(Input Opens)

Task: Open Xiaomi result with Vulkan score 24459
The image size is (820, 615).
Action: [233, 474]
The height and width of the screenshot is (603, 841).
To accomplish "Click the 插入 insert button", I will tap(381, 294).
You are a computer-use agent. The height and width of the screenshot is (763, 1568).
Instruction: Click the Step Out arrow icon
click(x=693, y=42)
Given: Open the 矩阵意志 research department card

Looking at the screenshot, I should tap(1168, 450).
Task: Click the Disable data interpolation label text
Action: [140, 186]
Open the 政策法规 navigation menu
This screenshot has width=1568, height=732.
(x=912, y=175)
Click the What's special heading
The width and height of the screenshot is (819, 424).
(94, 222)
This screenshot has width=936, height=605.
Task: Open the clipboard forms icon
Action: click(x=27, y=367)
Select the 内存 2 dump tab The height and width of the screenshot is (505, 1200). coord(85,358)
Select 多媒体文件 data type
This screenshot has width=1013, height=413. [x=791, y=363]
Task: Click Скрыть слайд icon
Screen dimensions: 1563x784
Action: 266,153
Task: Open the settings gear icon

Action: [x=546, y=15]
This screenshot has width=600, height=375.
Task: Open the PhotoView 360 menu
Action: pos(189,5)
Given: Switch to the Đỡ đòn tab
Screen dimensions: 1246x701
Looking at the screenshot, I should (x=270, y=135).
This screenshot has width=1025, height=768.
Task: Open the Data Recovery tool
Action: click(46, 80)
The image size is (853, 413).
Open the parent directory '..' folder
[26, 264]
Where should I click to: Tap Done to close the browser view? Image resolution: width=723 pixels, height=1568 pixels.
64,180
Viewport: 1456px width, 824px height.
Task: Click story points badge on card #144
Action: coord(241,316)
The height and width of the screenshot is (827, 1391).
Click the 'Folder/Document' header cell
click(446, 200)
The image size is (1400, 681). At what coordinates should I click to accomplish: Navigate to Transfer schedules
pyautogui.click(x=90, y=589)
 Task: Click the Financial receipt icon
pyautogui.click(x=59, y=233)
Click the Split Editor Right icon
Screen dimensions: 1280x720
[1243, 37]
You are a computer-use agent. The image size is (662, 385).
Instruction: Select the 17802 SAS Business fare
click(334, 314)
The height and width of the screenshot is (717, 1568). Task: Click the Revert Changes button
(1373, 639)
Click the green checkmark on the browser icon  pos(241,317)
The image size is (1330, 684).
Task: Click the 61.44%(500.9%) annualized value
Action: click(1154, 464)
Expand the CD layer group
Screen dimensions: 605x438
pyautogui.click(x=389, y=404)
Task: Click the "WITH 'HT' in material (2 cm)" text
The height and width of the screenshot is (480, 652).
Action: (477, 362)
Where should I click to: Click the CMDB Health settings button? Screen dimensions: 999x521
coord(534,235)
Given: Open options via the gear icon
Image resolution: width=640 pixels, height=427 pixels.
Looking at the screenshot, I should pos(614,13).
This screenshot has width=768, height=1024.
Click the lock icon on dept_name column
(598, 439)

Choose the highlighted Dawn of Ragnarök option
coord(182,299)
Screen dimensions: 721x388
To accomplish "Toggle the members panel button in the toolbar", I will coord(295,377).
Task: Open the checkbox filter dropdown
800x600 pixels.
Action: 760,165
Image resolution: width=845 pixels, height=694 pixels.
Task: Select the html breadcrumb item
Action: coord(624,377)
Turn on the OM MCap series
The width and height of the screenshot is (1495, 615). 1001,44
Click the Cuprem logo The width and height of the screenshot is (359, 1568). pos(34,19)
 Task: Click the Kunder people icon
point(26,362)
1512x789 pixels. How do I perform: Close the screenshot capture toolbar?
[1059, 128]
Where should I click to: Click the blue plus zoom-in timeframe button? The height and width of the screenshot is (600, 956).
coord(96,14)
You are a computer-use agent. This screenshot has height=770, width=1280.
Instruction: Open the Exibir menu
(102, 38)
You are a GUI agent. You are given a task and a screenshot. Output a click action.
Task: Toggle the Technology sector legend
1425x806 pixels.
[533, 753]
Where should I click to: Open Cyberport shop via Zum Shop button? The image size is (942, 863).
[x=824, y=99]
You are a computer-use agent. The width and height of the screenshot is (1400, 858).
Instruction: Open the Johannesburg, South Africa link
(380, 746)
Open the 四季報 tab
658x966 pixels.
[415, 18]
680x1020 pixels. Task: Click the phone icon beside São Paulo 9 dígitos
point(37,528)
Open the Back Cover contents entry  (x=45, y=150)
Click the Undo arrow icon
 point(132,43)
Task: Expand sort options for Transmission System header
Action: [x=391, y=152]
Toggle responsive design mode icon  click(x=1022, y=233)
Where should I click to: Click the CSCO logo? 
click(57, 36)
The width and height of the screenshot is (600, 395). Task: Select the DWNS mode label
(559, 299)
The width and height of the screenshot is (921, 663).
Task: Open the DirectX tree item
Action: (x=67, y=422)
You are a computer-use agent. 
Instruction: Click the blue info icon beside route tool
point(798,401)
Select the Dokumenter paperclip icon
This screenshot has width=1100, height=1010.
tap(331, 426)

(Input Closes)

> _Your task_:
Go through the entries above and write each one out exactly.

> _Reply_:
Task: Open Xiaomi result with Vulkan score 24459
The image size is (820, 615).
Action: [233, 474]
The height and width of the screenshot is (603, 841).
To accomplish "Click the 插入 insert button", I will tap(381, 294).
You are a computer-use agent. The height and width of the screenshot is (763, 1568).
Instruction: Click the Step Out arrow icon
click(x=693, y=42)
Given: Open the 矩阵意志 research department card

Looking at the screenshot, I should tap(1168, 450).
Task: Click the Disable data interpolation label text
Action: [140, 186]
Open the 政策法规 navigation menu
This screenshot has width=1568, height=732.
(x=912, y=175)
Click the What's special heading
The width and height of the screenshot is (819, 424).
(94, 222)
This screenshot has width=936, height=605.
Task: Open the clipboard forms icon
Action: click(x=27, y=367)
Select the 内存 2 dump tab The height and width of the screenshot is (505, 1200). coord(85,358)
Select 多媒体文件 data type
This screenshot has width=1013, height=413. [x=791, y=363]
Task: Click Скрыть слайд icon
Screen dimensions: 1563x784
Action: 266,153
Task: Open the settings gear icon

Action: [x=546, y=15]
This screenshot has width=600, height=375.
Task: Open the PhotoView 360 menu
Action: pos(189,5)
Given: Switch to the Đỡ đòn tab
Screen dimensions: 1246x701
Looking at the screenshot, I should (x=270, y=135).
This screenshot has width=1025, height=768.
Task: Open the Data Recovery tool
Action: click(46, 80)
The image size is (853, 413).
Open the parent directory '..' folder
[26, 264]
Where should I click to: Tap Done to close the browser view? Image resolution: width=723 pixels, height=1568 pixels.
64,180
Viewport: 1456px width, 824px height.
Task: Click story points badge on card #144
Action: coord(241,316)
The height and width of the screenshot is (827, 1391).
Click the 'Folder/Document' header cell
click(446, 200)
The image size is (1400, 681). At what coordinates should I click to accomplish: Navigate to Transfer schedules
pyautogui.click(x=90, y=589)
 Task: Click the Financial receipt icon
pyautogui.click(x=59, y=233)
Click the Split Editor Right icon
Screen dimensions: 1280x720
[1243, 37]
You are a computer-use agent. The image size is (662, 385).
Instruction: Select the 17802 SAS Business fare
click(334, 314)
The height and width of the screenshot is (717, 1568). Task: Click the Revert Changes button
(1373, 639)
Click the green checkmark on the browser icon  pos(241,317)
The image size is (1330, 684).
Task: Click the 61.44%(500.9%) annualized value
Action: click(1154, 464)
Expand the CD layer group
Screen dimensions: 605x438
pyautogui.click(x=389, y=404)
Task: Click the "WITH 'HT' in material (2 cm)" text
The height and width of the screenshot is (480, 652).
Action: (477, 362)
Where should I click to: Click the CMDB Health settings button? Screen dimensions: 999x521
coord(534,235)
Given: Open options via the gear icon
Image resolution: width=640 pixels, height=427 pixels.
Looking at the screenshot, I should pos(614,13).
This screenshot has width=768, height=1024.
Click the lock icon on dept_name column
(598, 439)

Choose the highlighted Dawn of Ragnarök option
coord(182,299)
Screen dimensions: 721x388
To accomplish "Toggle the members panel button in the toolbar", I will coord(295,377).
Task: Open the checkbox filter dropdown
800x600 pixels.
Action: 760,165
Image resolution: width=845 pixels, height=694 pixels.
Task: Select the html breadcrumb item
Action: coord(624,377)
Turn on the OM MCap series
The width and height of the screenshot is (1495, 615). 1001,44
Click the Cuprem logo The width and height of the screenshot is (359, 1568). pos(34,19)
 Task: Click the Kunder people icon
point(26,362)
1512x789 pixels. How do I perform: Close the screenshot capture toolbar?
[1059, 128]
Where should I click to: Click the blue plus zoom-in timeframe button? The height and width of the screenshot is (600, 956).
coord(96,14)
You are a computer-use agent. This screenshot has height=770, width=1280.
Instruction: Open the Exibir menu
(102, 38)
You are a GUI agent. You are given a task and a screenshot. Output a click action.
Task: Toggle the Technology sector legend
1425x806 pixels.
[533, 753]
Where should I click to: Open Cyberport shop via Zum Shop button? The image size is (942, 863).
[x=824, y=99]
You are a computer-use agent. The width and height of the screenshot is (1400, 858).
Instruction: Open the Johannesburg, South Africa link
(380, 746)
Open the 四季報 tab
658x966 pixels.
[415, 18]
680x1020 pixels. Task: Click the phone icon beside São Paulo 9 dígitos
point(37,528)
Open the Back Cover contents entry  (x=45, y=150)
Click the Undo arrow icon
 point(132,43)
Task: Expand sort options for Transmission System header
Action: [x=391, y=152]
Toggle responsive design mode icon  click(x=1022, y=233)
Where should I click to: Click the CSCO logo? 
click(57, 36)
The width and height of the screenshot is (600, 395). Task: Select the DWNS mode label
(559, 299)
The width and height of the screenshot is (921, 663).
Task: Open the DirectX tree item
Action: (x=67, y=422)
You are a computer-use agent. 
Instruction: Click the blue info icon beside route tool
point(798,401)
Select the Dokumenter paperclip icon
This screenshot has width=1100, height=1010.
tap(331, 426)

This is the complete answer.